#### EXERCISE BRIEF
Set down everything in the material from the line that contains "Click the Reading time: 3 minutes text" down to the line that contains "Action: click(216, 271)", both included, without changing a character.

———

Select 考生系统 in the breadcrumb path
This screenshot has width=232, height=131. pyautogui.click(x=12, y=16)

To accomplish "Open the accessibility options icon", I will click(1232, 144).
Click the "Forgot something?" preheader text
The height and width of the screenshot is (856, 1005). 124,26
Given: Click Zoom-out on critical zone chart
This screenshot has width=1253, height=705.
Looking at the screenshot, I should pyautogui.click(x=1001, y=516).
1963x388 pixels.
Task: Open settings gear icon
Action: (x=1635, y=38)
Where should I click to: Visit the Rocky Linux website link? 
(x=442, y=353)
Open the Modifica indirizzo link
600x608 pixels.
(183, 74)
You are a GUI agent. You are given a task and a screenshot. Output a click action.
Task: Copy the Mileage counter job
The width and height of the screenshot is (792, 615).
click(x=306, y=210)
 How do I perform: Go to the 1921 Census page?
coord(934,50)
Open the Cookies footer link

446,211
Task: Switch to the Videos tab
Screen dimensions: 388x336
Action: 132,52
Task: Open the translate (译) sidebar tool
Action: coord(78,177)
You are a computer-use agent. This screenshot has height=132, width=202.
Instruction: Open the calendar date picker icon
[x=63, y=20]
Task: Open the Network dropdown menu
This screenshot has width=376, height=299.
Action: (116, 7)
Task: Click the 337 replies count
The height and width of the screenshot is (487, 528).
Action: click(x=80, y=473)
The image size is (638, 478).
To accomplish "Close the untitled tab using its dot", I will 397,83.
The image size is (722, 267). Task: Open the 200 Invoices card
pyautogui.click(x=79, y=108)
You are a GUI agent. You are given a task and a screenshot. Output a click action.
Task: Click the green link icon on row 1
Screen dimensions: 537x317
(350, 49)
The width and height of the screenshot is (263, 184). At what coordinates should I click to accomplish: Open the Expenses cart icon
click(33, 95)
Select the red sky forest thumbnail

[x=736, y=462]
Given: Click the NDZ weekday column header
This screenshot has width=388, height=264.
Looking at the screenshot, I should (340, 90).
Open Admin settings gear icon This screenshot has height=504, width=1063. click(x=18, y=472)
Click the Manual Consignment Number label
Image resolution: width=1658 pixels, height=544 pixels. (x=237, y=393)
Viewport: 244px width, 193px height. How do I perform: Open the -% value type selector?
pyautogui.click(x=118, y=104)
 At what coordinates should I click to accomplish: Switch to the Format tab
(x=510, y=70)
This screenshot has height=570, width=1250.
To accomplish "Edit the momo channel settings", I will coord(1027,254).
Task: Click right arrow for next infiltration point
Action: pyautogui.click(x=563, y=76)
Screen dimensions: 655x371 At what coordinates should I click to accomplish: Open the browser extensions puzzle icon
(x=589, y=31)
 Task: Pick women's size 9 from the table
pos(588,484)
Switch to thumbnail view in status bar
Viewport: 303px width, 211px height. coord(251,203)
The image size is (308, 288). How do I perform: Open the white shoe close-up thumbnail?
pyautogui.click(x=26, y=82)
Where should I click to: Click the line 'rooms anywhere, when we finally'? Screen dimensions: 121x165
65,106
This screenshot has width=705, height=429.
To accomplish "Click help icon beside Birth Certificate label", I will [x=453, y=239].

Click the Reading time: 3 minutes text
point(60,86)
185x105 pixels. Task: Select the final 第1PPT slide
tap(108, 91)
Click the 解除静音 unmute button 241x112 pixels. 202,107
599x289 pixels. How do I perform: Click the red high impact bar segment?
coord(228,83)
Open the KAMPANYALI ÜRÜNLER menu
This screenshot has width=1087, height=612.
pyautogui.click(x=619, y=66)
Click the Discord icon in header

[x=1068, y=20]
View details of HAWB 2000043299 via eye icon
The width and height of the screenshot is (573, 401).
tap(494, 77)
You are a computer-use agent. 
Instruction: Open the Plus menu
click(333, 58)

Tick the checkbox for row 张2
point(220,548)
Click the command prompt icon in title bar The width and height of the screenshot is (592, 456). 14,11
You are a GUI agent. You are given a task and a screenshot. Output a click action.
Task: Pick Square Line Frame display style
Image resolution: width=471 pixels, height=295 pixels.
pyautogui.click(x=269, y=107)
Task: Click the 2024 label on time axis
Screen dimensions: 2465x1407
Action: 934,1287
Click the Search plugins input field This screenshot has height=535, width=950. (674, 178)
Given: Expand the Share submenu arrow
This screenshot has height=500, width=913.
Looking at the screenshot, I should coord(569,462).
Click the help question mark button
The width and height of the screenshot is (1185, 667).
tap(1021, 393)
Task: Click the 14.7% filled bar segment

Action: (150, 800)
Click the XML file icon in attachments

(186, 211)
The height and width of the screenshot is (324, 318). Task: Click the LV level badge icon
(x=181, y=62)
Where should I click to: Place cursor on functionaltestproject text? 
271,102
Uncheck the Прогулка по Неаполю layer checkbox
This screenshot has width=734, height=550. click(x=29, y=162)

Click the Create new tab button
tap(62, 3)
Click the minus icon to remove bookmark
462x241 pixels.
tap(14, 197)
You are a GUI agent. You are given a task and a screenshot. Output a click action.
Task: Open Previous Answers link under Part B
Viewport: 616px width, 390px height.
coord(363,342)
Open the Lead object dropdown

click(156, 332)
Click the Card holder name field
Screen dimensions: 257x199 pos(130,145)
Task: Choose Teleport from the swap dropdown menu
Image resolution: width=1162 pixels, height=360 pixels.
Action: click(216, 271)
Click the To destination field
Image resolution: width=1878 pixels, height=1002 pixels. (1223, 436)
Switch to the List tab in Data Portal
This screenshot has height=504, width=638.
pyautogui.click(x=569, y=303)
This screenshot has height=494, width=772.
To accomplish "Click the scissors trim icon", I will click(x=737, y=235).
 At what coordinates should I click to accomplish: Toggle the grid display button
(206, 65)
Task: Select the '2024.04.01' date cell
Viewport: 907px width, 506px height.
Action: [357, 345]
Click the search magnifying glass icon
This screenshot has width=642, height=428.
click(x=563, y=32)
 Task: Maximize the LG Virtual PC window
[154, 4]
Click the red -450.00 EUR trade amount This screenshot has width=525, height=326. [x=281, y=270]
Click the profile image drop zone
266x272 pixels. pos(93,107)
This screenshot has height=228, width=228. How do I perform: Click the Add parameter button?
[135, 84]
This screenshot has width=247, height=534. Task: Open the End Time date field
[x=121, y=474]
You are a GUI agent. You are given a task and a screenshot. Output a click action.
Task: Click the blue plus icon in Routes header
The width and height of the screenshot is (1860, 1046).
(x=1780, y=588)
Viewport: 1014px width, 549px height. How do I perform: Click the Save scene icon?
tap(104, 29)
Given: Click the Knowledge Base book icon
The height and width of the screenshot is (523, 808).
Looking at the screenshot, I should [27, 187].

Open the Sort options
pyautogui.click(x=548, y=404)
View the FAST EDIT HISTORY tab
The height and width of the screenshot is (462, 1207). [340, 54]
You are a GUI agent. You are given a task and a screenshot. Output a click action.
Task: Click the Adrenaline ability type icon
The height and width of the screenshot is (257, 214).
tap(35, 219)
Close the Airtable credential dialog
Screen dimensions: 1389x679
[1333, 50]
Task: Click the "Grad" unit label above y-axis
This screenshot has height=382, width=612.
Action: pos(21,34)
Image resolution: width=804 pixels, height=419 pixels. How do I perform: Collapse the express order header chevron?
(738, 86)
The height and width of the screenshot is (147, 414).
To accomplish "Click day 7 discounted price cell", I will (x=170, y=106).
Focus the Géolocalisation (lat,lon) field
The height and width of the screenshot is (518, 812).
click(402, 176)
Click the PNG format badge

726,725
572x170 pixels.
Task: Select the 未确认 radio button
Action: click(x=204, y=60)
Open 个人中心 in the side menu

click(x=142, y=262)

———

#### SOLUTION
Click the Reading time: 3 minutes text
point(60,86)
185x105 pixels. Task: Select the final 第1PPT slide
tap(108, 91)
Click the 解除静音 unmute button 241x112 pixels. 202,107
599x289 pixels. How do I perform: Click the red high impact bar segment?
coord(228,83)
Open the KAMPANYALI ÜRÜNLER menu
This screenshot has width=1087, height=612.
pyautogui.click(x=619, y=66)
Click the Discord icon in header

[x=1068, y=20]
View details of HAWB 2000043299 via eye icon
The width and height of the screenshot is (573, 401).
tap(494, 77)
You are a computer-use agent. 
Instruction: Open the Plus menu
click(333, 58)

Tick the checkbox for row 张2
point(220,548)
Click the command prompt icon in title bar The width and height of the screenshot is (592, 456). 14,11
You are a GUI agent. You are given a task and a screenshot. Output a click action.
Task: Pick Square Line Frame display style
Image resolution: width=471 pixels, height=295 pixels.
pyautogui.click(x=269, y=107)
Task: Click the 2024 label on time axis
Screen dimensions: 2465x1407
Action: 934,1287
Click the Search plugins input field This screenshot has height=535, width=950. (674, 178)
Given: Expand the Share submenu arrow
This screenshot has height=500, width=913.
Looking at the screenshot, I should coord(569,462).
Click the help question mark button
The width and height of the screenshot is (1185, 667).
tap(1021, 393)
Task: Click the 14.7% filled bar segment

Action: (150, 800)
Click the XML file icon in attachments

(186, 211)
The height and width of the screenshot is (324, 318). Task: Click the LV level badge icon
(x=181, y=62)
Where should I click to: Place cursor on functionaltestproject text? 
271,102
Uncheck the Прогулка по Неаполю layer checkbox
This screenshot has width=734, height=550. click(x=29, y=162)

Click the Create new tab button
tap(62, 3)
Click the minus icon to remove bookmark
462x241 pixels.
tap(14, 197)
You are a GUI agent. You are given a task and a screenshot. Output a click action.
Task: Open Previous Answers link under Part B
Viewport: 616px width, 390px height.
coord(363,342)
Open the Lead object dropdown

click(156, 332)
Click the Card holder name field
Screen dimensions: 257x199 pos(130,145)
Task: Choose Teleport from the swap dropdown menu
Image resolution: width=1162 pixels, height=360 pixels.
Action: click(216, 271)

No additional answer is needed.